The study detected high viral RNA levels and infectious SARS-CoV-2 in the throat swabs and nasal washes after day 1 in the post-infection treatment group, which reduced over time. Animals pre-treated with the drug had reduced infectious viral burden on the second day post-infection. Also, a reduced viral burden was observed in post-infection group animals after day 4. However, the viral RNA levels remained unchanged in the nasal or throat samples.
The levels of sub-genomic (sg) RNAs and SARS-CoV-2 nucleocapsid (N) transcripts were reduced in the treatment groups. Furthermore, northern blotting showed that FG-4592 treatment reduced the levels of viral transcripts and inhibited expression of the N protein which provided evidence for the HIF antiviral activity.
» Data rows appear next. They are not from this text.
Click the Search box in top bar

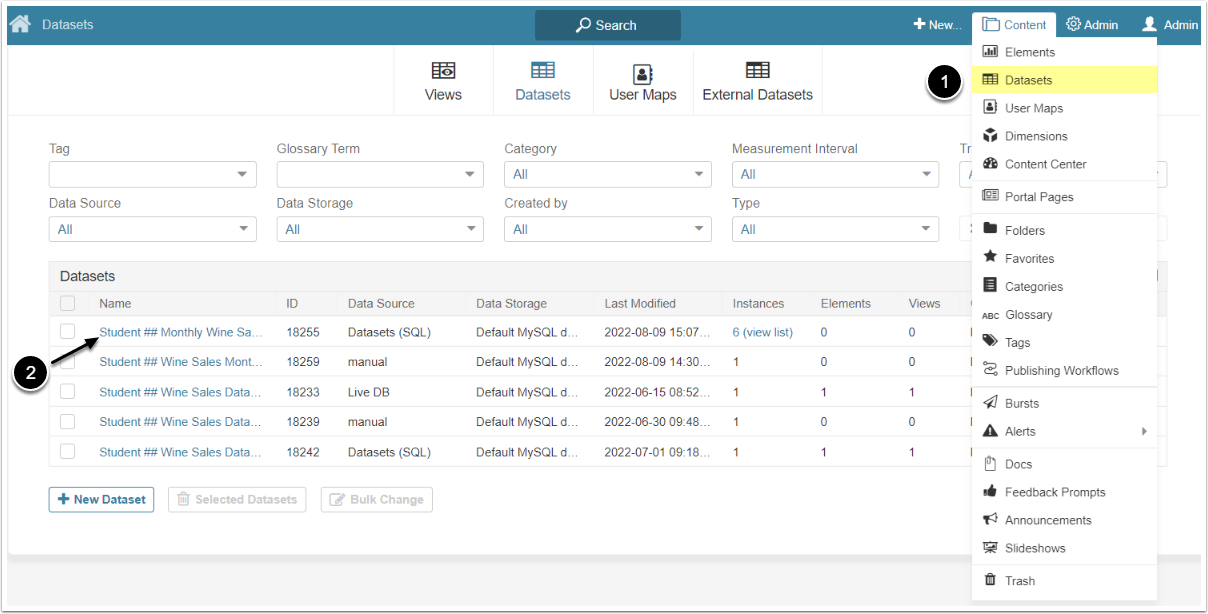point(607,25)
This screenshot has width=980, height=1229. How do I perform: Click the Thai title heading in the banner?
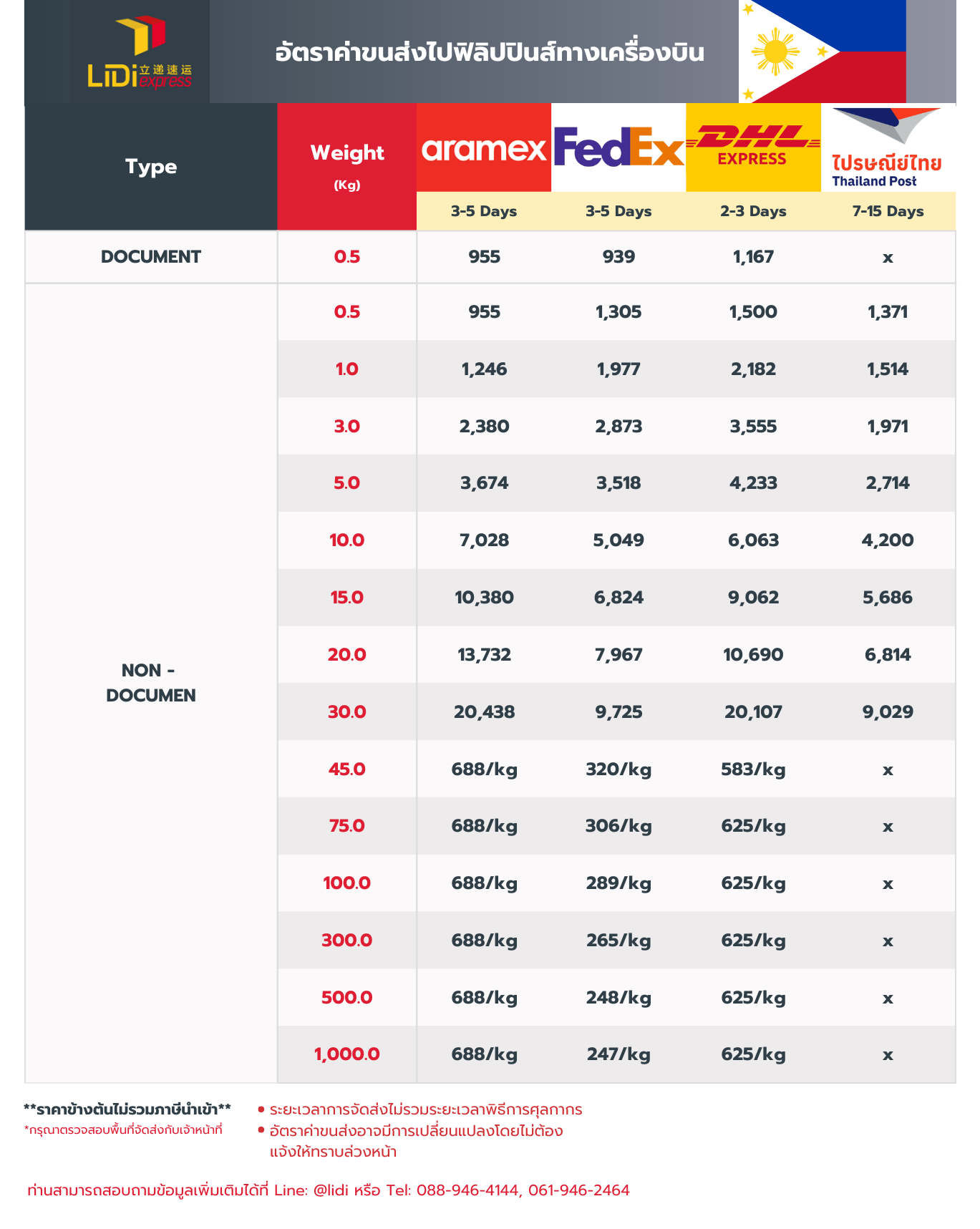point(490,53)
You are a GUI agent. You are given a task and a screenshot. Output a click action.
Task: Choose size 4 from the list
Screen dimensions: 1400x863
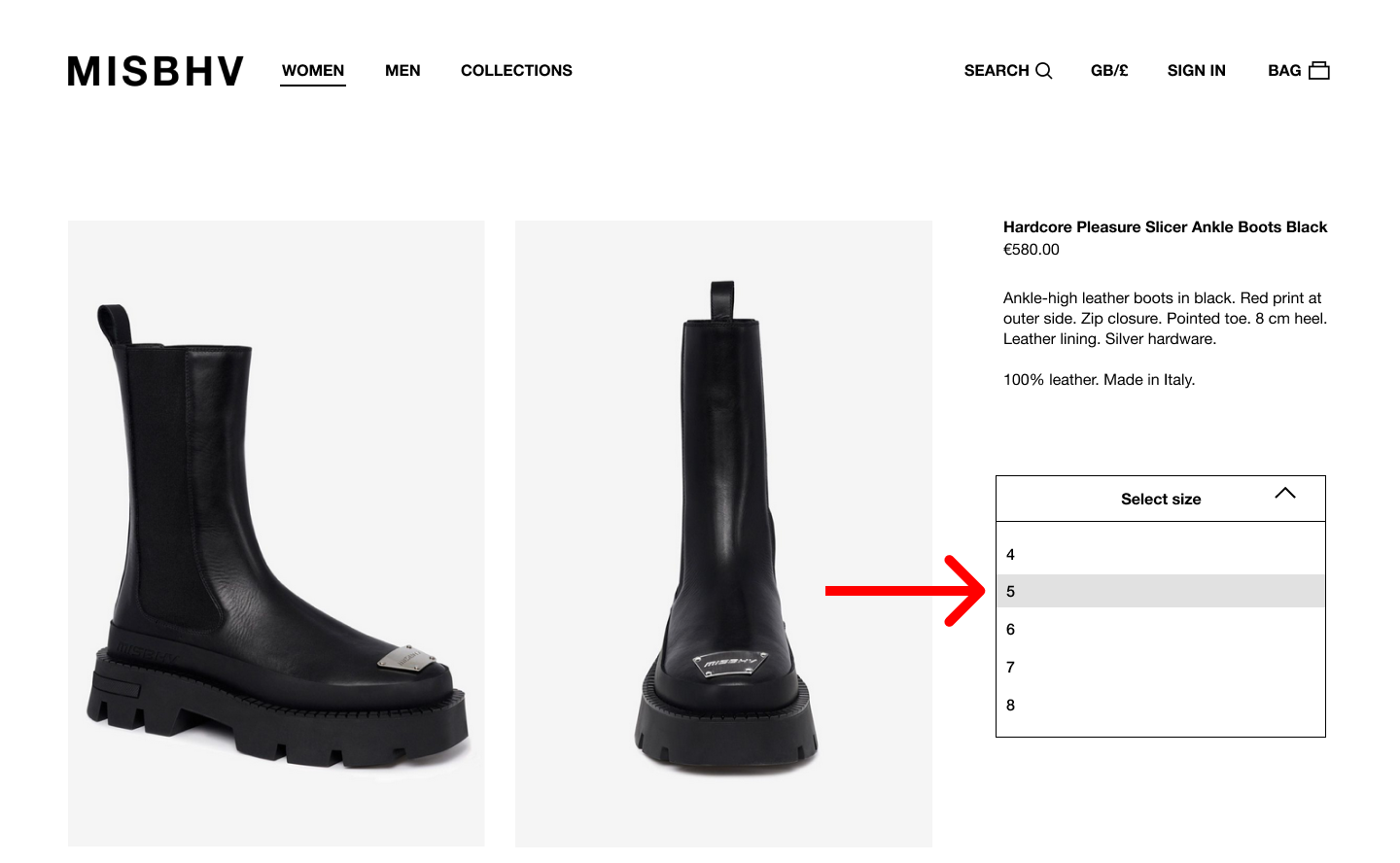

Also, viral sequences were retained in the genome in both treated and control tissues, indicating a lack of effect of the drug on SARS-CoV-2 sequences.
Sequencing the lung tissue obtained from treated and control animals showed that the drug caused significant changes in the form of up-regulated inflammation pathways and down-regulated genes involved in the assembly and organization of epithelial cilium. Also, the down-regulation of ciliated gene expression was less pronounced in the post-infection treatment group.
The study findings showed that treatment using FG-4592 before or after SARS-CoV-2 infection sufficiently reduced the SARS-CoV-2 viral burden and recovered the loss of epithelial cilia. This contributed to better clinical outcomes for COVID-19 infections. The researchers believed that this study highlighted HIF antiviral properties that may provide new therapeutic opportunities against SARS-CoV-2 infections.
bioRxiv publishes preliminary scientific reports that are not peer-reviewed and, therefore, should not be regarded as conclusive, guide clinical practice/health-related behavior, or treated as established information.